Suppose that $G/H = S^{2n+1}$ where $n>0$ and that the action of $G$ on $S^{2n+1}$ is effective and preserves a contact structure on $S^{2n+1}$.

By a result of Montgomery (Simply connected homogeneous spaces, PAMS 1950), $G$ has a compact subgroup that acts transitively on $S^{2n+1}$ (and preserves the contact structure), and this implies that a maximal compact subgroup $U\subset G$ acts transitively on $S^{2n+1}$ with compact stabilizer $K = U\cap H$, so that $S^{2n+1} = U/K$ where $U$ preserves the given contact structure on $S^{2n+1}$. Without loss of generality, we can assume that $U$ is connected, which implies that $K$ is connected as well.

By results of Borel, it follows that $U$ has an embedding into $\mathrm{SO}(2n{+}2)$ for which $K = U\cap \mathrm{SO}(2n{+}1)$ (i.e., $U$ acts as a transitive group of isometries of $S^{2n+1}$ endowed with its standard metric of constant sectional curvature $+1$). Examining Borel's list of the possibilities, one sees that the connected compact subgroup $U\subset \mathrm{SO}(2n{+}2)$ acts transitively on $S^{2n+1}$ and preserves a contact structure if and only if $U$ is conjugate in $\mathrm{SO}(2n{+}2)$ to one of the following subgroups $$ \mathrm{U}(n{+}1),\quad \mathrm{SU}(n{+}1),\quad \mathrm{Sp}\bigl(\tfrac{n+1}2\bigr)\cdot S^1,\quad \mathrm{Sp}\bigl(\tfrac{n+1}2\bigr). $$ (The latter two cases only happen when $n$ is odd.) The first three subgroups preserve a unique contact structure, namely the contact structure defined by the $1$-form $\xi$ on $S^{2n+1}$ defined by $\xi(v) = \mathrm{d}r(Jv)$, where $J:\mathbb{C}^{n+1}\to \mathbb{C}^{n+1}$ is the complex structure map and $r = |z|^2$ is the squared Hermitian norm. The fourth subgroup preserves a $2$-sphere of contact structures, namely, one identifies $\mathbb{C}^{n+1}$ with $\mathbb{H}^{(n+1)/2}$ (thought of as column vectors of height $\tfrac12(n{+}1)$ with quaternion entries) and uses the same formula as before, but now, one allows $J$ to be scalar multiplication (on the right) by any unit imaginary quaternion. Upon conjugating by an element of the subgroup $\mathrm{Sp}(1)\subset \mathrm{SO}(2n{+}2)$ consisting of multiplication on the right by a unit quaternion, any two of these contact structures can be identified, so that each of these homogeneous contact structures in the fourth case are homogeneously isometric to the contact structure identified in the first three cases.

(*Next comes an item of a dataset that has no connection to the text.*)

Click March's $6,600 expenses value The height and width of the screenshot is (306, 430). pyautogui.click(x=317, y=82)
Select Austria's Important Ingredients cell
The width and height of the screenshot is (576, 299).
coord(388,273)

Thus, there are really only four cases to consider: When the group $G$ contains, as identity component $U$ of its maximal compact, one of the four groups listed above, and that subgroup acts on $S^{2n+1}$ preserving a metric of constant sectional curvature $+1$.

This is a classification problem that can be worked out. Though I haven't done it myself, there is a routine method to do this.

For example, when $U = \mathrm{U}(n{+}1)$, one could have, in addition to $G=\mathrm{U}(n{+}1)$, that $G = \mathrm{Sp}(n{+}1,\mathbb{R})$, the symplectic transformations of $\mathbb{R}^{2n+2}$, or $G=\mathrm{SU}(n{+}1,1)$, the CR-autmorphisms of $S^{2n+1}$ as a CR-manifold. (There might be others; I haven't checked.)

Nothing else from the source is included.